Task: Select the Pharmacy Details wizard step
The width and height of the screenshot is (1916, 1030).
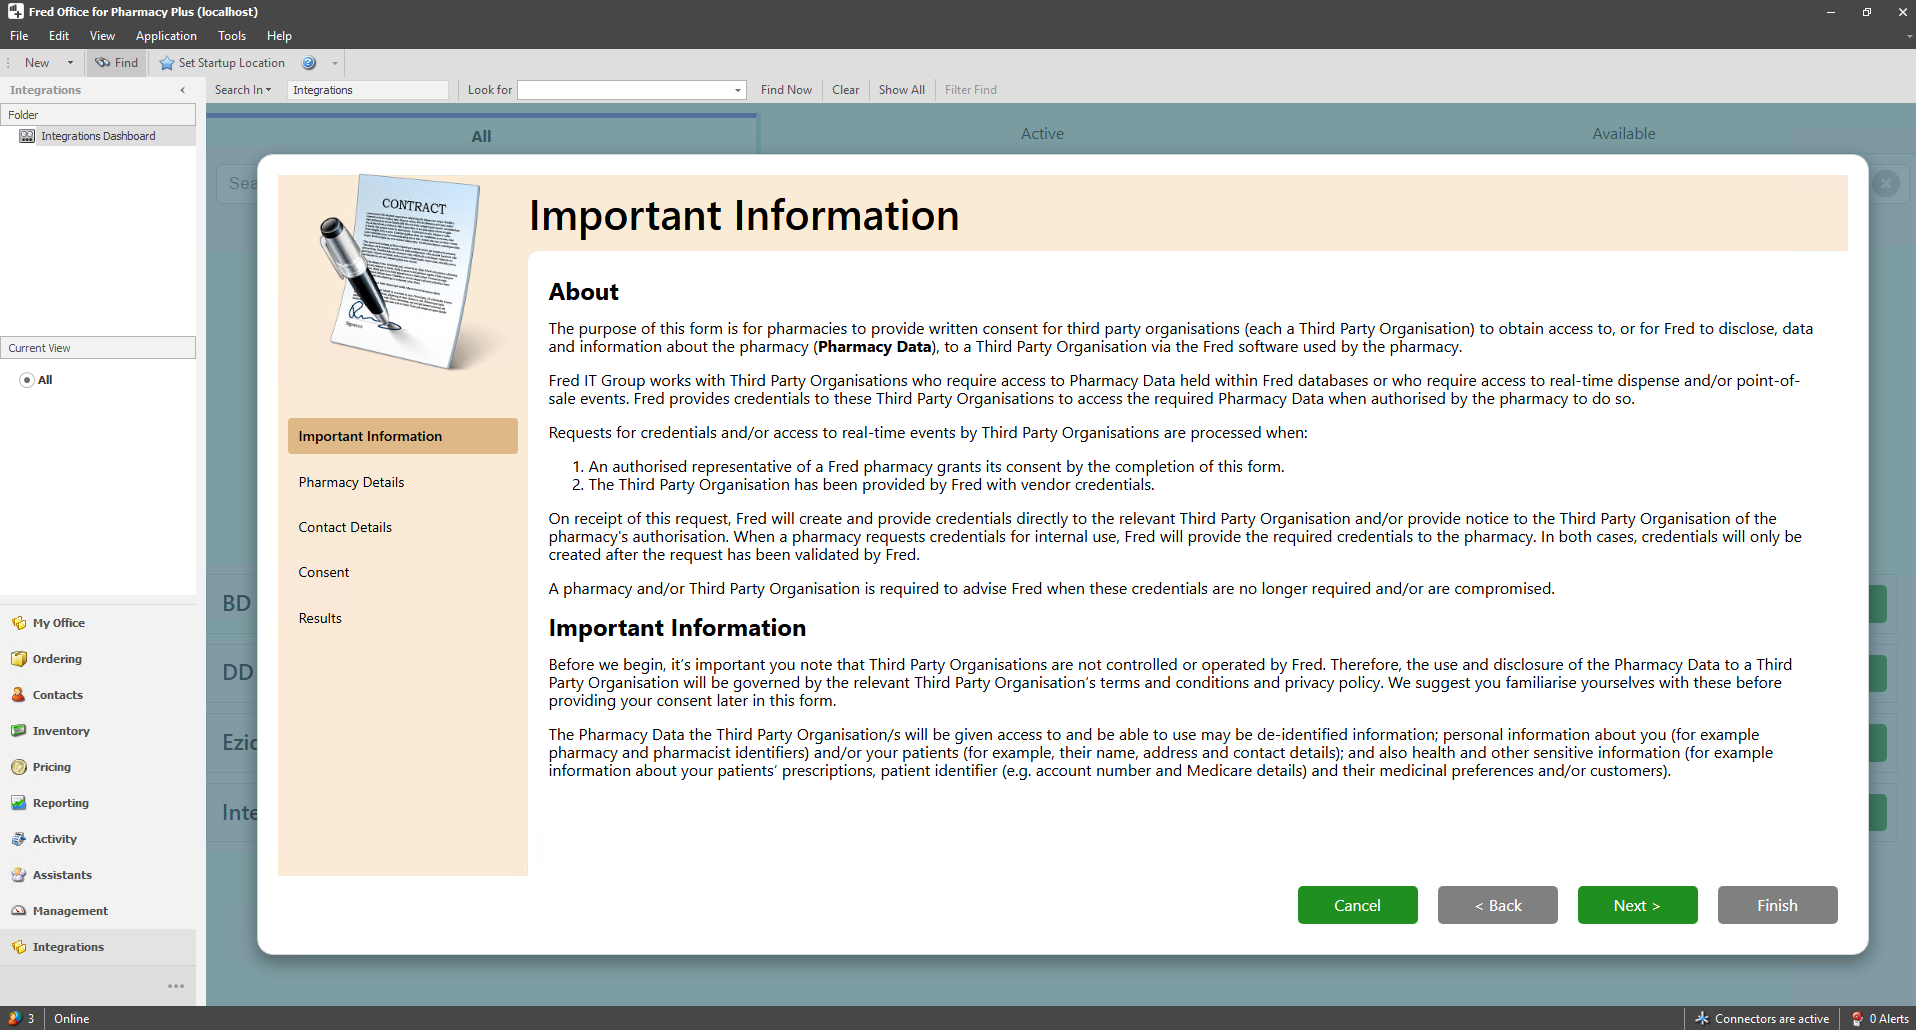Action: [x=351, y=482]
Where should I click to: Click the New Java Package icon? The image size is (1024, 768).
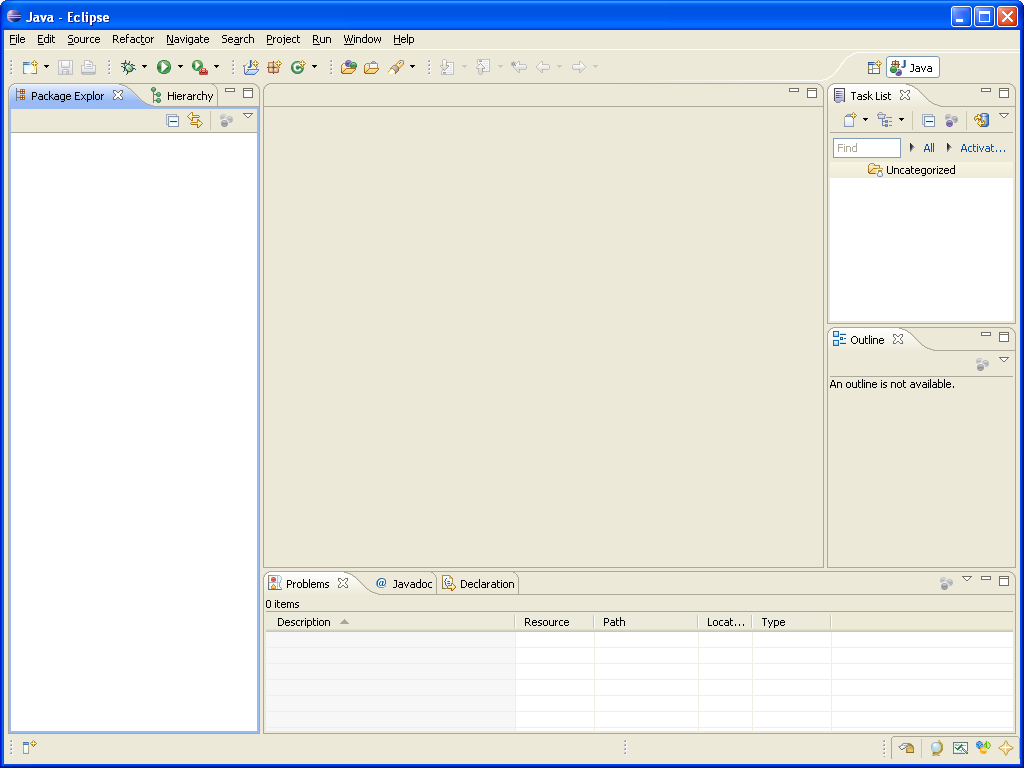pos(274,67)
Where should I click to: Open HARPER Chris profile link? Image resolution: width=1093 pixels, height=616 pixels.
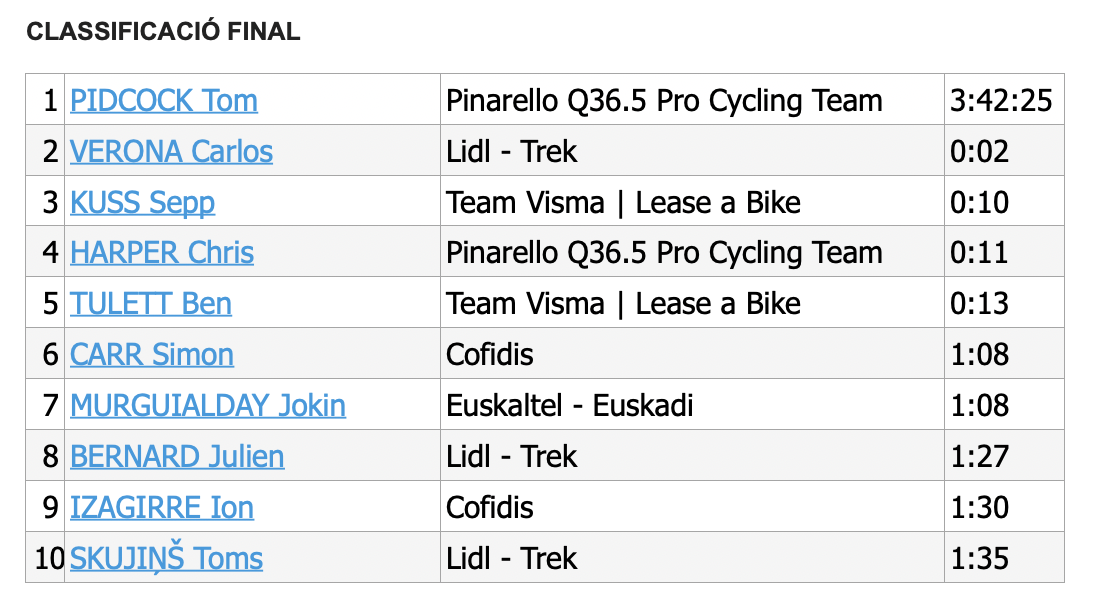tap(162, 252)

################

| Your instructions |
An exact copy of the entries, minus the pictures, is what's needed here.

| Written answer |
Task: Select the Pharmacy Details wizard step
The width and height of the screenshot is (1916, 1030).
Action: [x=351, y=482]
Where should I click to: Click the New Java Package icon? The image size is (1024, 768).
pos(274,67)
Where should I click to: Open HARPER Chris profile link? Image resolution: width=1093 pixels, height=616 pixels.
tap(162, 252)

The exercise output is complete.